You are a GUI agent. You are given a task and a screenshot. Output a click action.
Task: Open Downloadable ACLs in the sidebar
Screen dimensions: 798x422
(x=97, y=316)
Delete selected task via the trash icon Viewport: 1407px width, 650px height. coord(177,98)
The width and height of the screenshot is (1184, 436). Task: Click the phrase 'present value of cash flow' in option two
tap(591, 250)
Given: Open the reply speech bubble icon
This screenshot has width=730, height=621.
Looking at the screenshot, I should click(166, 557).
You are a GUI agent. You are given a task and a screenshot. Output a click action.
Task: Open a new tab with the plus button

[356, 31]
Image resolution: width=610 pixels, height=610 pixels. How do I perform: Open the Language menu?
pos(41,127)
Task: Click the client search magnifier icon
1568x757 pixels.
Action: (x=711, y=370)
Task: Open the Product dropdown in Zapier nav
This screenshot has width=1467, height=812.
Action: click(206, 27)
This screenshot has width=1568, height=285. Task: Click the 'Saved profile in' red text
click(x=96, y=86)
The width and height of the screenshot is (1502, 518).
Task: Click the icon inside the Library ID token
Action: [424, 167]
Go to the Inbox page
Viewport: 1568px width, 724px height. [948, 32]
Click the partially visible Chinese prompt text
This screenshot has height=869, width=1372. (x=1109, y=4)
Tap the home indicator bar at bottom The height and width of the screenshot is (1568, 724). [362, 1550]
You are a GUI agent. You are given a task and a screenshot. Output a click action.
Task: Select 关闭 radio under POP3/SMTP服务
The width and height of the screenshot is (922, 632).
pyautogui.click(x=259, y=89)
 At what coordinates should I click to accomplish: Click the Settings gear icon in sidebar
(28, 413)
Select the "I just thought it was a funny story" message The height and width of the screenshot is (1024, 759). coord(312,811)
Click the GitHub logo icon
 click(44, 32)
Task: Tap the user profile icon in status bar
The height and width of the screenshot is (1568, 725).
----
**WHAT TO WORK ON**. Update everything from the start of the items down to the line containing "tap(591, 250)", replacing "sidebar" with "navigation panel" and leaving all else unchanged.

**FINISHED TASK**.
You are a GUI agent. You are given a task and a screenshot. Output a click action.
Task: Open Downloadable ACLs in the navigation panel
Screen dimensions: 798x422
(x=97, y=316)
Delete selected task via the trash icon Viewport: 1407px width, 650px height. coord(177,98)
The width and height of the screenshot is (1184, 436). Task: Click the phrase 'present value of cash flow' in option two
tap(591, 250)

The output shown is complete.